**WHAT IS REQUIRED**
Look below for lines that hold the string "computer" and copy each one.

── PROVIDED RECORDS ──

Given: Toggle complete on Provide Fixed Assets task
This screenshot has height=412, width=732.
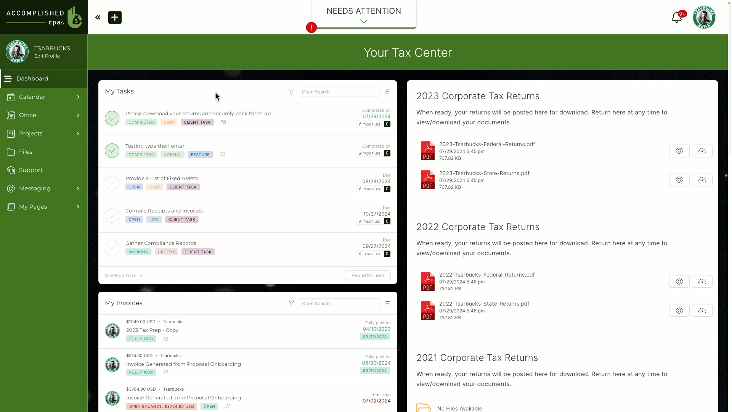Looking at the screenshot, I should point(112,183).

───
── PROVIDED RECORDS ──

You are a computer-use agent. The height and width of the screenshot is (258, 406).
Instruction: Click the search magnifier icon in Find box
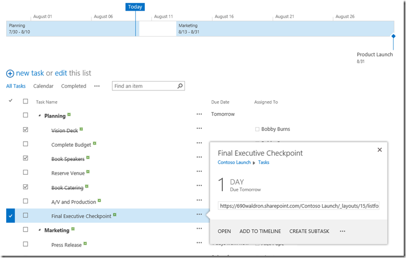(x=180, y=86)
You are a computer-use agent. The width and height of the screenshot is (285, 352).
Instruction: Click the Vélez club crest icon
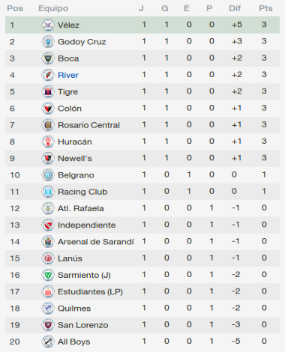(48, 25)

───
── PROVIDED RECORDS ──

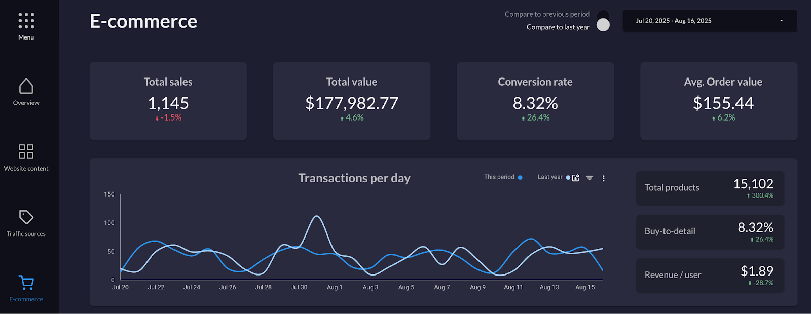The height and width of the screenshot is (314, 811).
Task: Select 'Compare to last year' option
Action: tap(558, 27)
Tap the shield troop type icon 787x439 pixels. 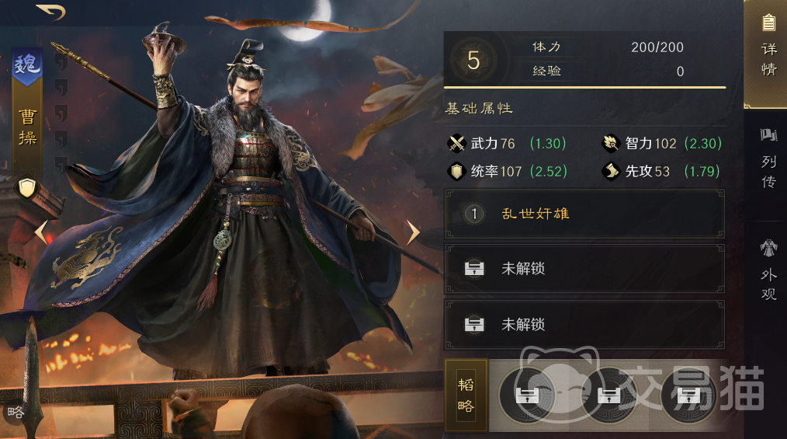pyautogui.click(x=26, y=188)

───

**SOLUTION TO THIS TASK**
You are a computer-use agent. The height and width of the screenshot is (258, 406).
You are a computer-use agent. The width and height of the screenshot is (285, 352).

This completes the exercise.